===== 課題文 =====

「従事」とは
「従事(じゅうじ)」とは、特定の仕事に就いて、それに携わることです。しかし、仕事以外のことでも、そのことに関係して携わることも「従事」と言います。「従事」は、事に従うということです。この点について、漢字の成り立ちや字義から見ていきます。
なお、紀元前9世紀から7世紀にかけて作られた詩を集めた中国最古の詩集『詩経』には、「従事」という言葉が使われており、「事に従う」と訳されています。また、中国の漢代には、刺史(しし/州の長官)を補佐する「治中従事史」などの官職が設置されています。
「従」と「事」の成り立ちや字義
「従」は、「從」が省略された教育漢字です。「從」は、足を表す「止」・十字路の左半分を表して、道を行くという意味の「彳」・人の後ろに人が従ったさまを表す「从」からできています。そこから、したがうという意味になり、さらに、仕事につくという意味に転じています。
「事」の成り立ちは諸説あります。一つは、役人を表す「吏」と手を表す「ヨ」からなり、役人が計算に使う竹棒を筒に立てるさまの象形で、その後、仕事や仕えるという意味に転じています。
また、別の説では、神に対する祈りの言葉を書きつけたものを木の枝に結びつけて、それを手に持っている様子を表し、それが転じて、仕事や仕えるという意味になったとするものです。
「従事」の使い方
上記のように「従事」は、事に従う(=仕事に就く)ことですが、「従事」する仕事には、有償無償の区別はありませんし、仕事以外のことに携わる時にも「従事」が使えますので、分けて例文をご紹介します。
「例文1:仕事に携わる」
- 私は、長年、消防職員として、火災時の消火や救助活動に従事してきました。
- 入社以来ずっと医薬品開発の仕事に従事してきたが、来期は営業に異動になることが決まっている。
- 職場結婚した妻は、出産を機に退職し、今は家事育児に従事していますが、いずれまた働きたいと言っています。

=====

本文の設問:
- a) 「従事」についての課題文によると、『詩経』はいつ作られた詩を集めたものか。
- b) 「従事」についての課題文を、最後の文の次から書き継げ。

===== 提供データ =====

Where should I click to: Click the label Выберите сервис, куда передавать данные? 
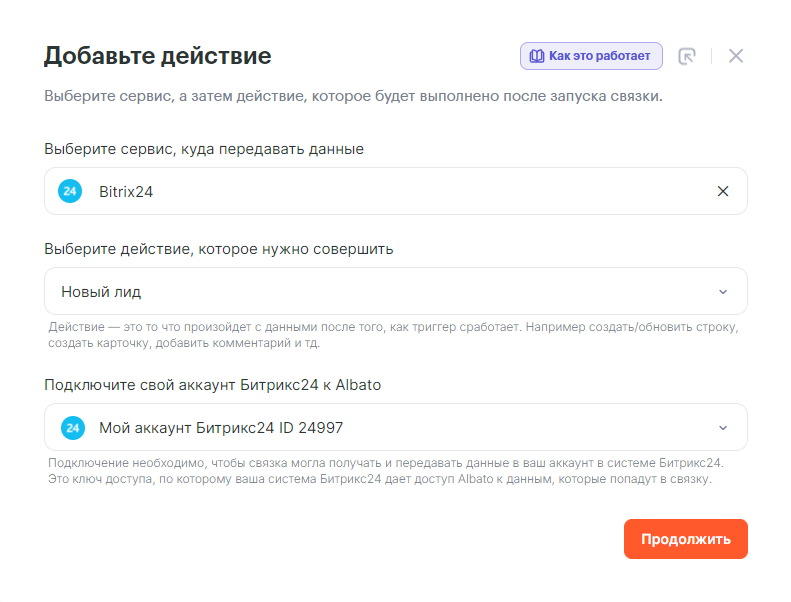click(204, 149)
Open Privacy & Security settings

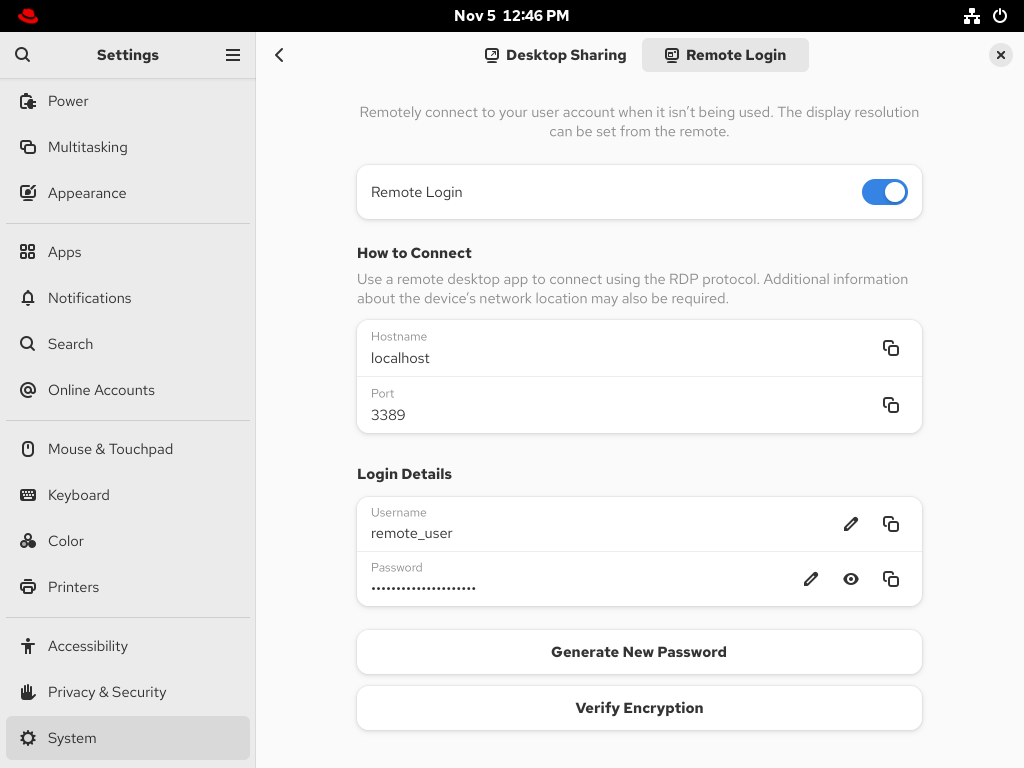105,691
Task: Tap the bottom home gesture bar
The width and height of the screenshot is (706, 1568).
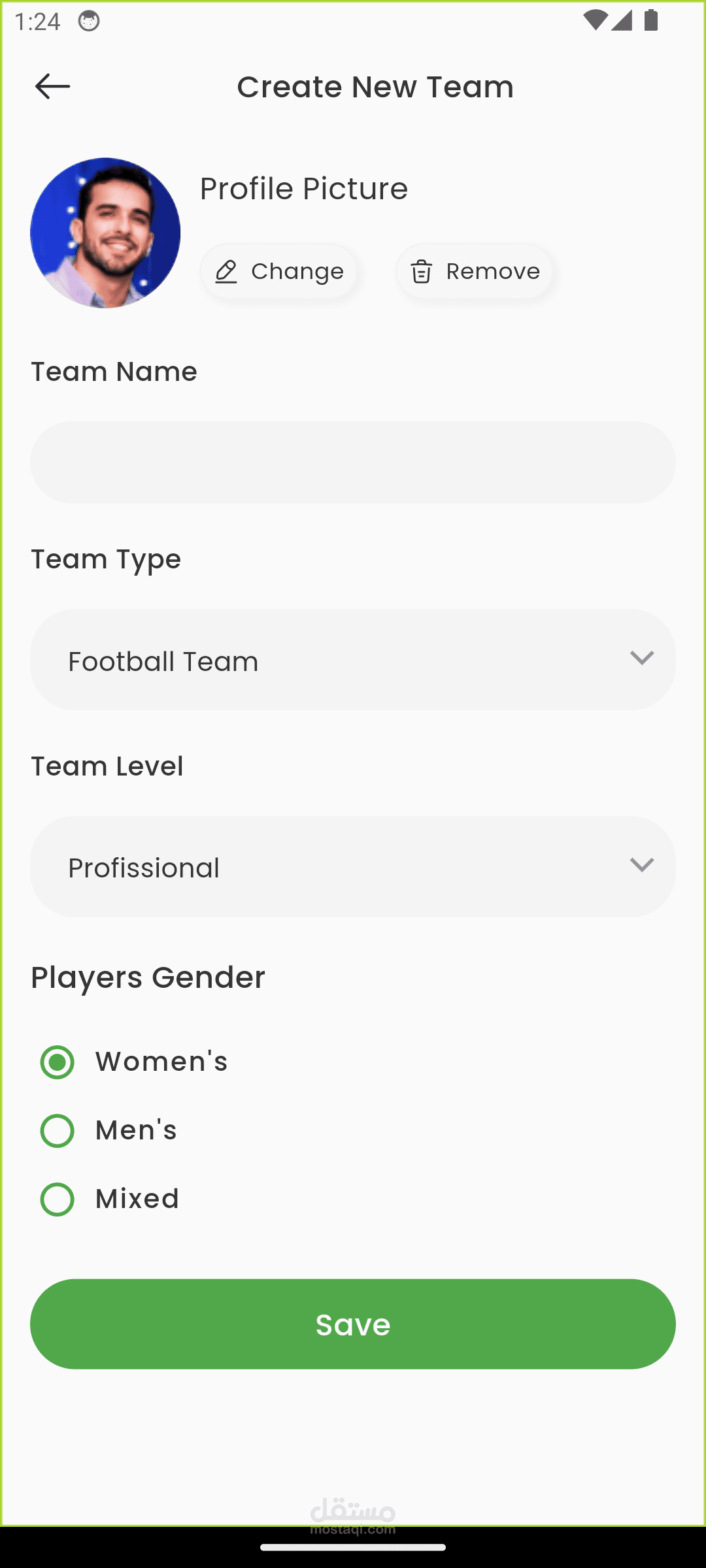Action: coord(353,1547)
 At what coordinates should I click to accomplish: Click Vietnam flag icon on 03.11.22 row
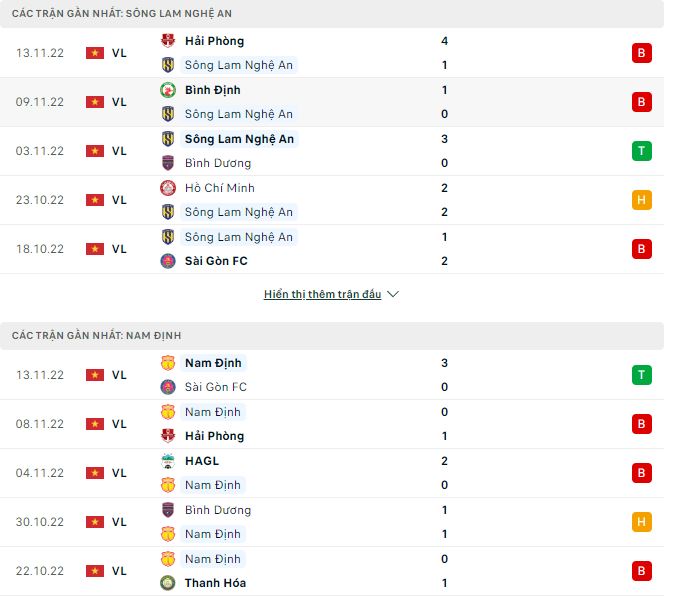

=====
===== 提供データ =====

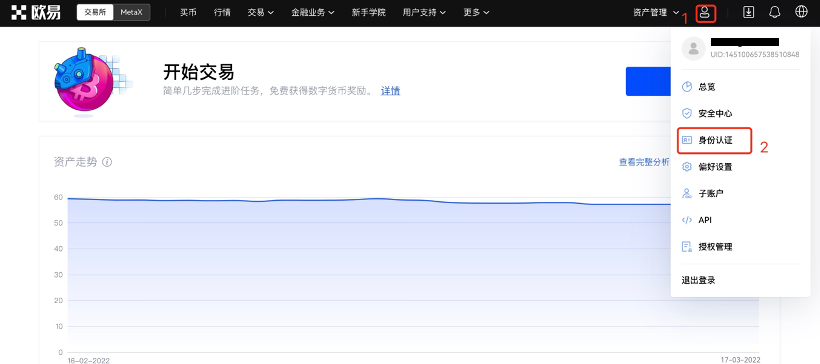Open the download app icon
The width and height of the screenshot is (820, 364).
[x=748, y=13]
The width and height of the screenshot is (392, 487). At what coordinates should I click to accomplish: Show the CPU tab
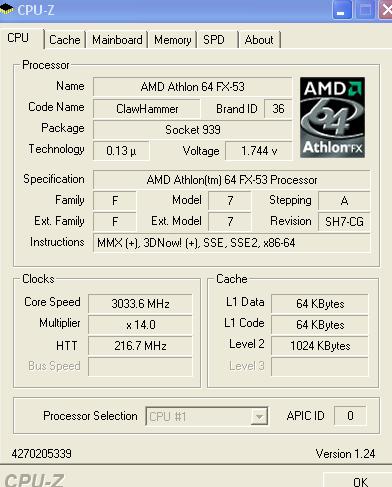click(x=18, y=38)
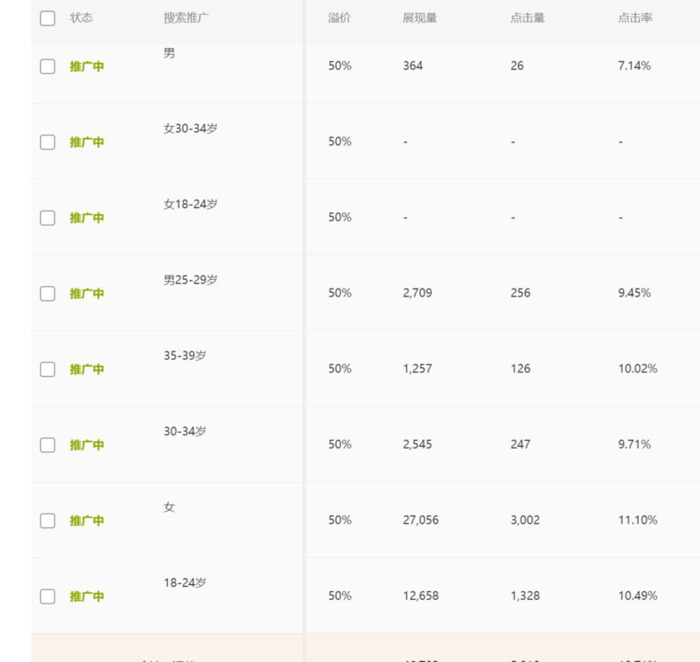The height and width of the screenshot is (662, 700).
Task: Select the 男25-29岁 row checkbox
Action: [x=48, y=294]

=====

解答:
- a) 紀元前9世紀から7世紀にかけて作られた詩を集めたものです。

- b)
「例文2:仕事以外のことに携わる」
- 彼は、大学時代、被災地のボランティア活動に従事していたそうだ。
- 息子は大学卒業後、就職せずに政治活動に従事し、コンビニのアルバイトでかつかつの生活している。
「従事」の類語
「従業」
「従業(ぎゅうぎょう)」は、業務(仕事)に携わることです。「業務」は、継続して仕事をすることです。仕事に携わるという点では、「従業」と「従事」は、基本的に同義の言葉と言えます。
「従事」と「従業」の区別は、業種や契約関係によって異なりますが、明確な基準はないようです。よく見聞きする例では、医療従事者や農業従事者などでは「従事」を使い、社員・店員・行員などを従業者(従業員)というように、「従業」を使っています。
【例文】
- すみません。そこは従業員専用通路なので、お客様はあちらの通路をご利用ください。
- 総務省の統計データによると従業者の高齢化が最も進んでいるのは○○県だ。
「就業」
「就業(しゅうぎょう)」は、一日の仕事に就く(仕事を始める)ことという意味と、一定の職業を持っていることという意味があります。職業を持っている、つまり、携わっているという点で「従事」の類語と言えます。
よく似た言葉に「就労(しゅうろう)」があります。「就業」と同じような意味を持っていますが、「就業」との関係では、職業としての業務(仕事)に就くのが「就業」、一定の賃金を得るためにパートやアルバイトで労働に就くのが「就労」という違いがあります。
【例文】
- プロ野球選手は、基本的に年俸制で就業している労働者です。
- 有名な観光地では、人力車の車夫として就業している者も多い。
「服務」
「服務(ふくむ)」は、務め(仕事や任務・義務など)に服することです。「服する」には、仕事に就く、従事するという意味があり、「服務」も「従事」の類語と言えます。
ただ、一般的には、勤務や就業、従事などが使われることが多く、「服務」は、公務を行うことや法律等の用語(服務規律など)で使われることが多い言葉です。
【例文】
- 自衛隊員の兄は、海外に派遣され、紛争地の警備に1年間服務しました。
- 新たに職員となった一般職の国家公務員は、その職務に従事する前に服務の宣誓をしなければならないと政令で定められている。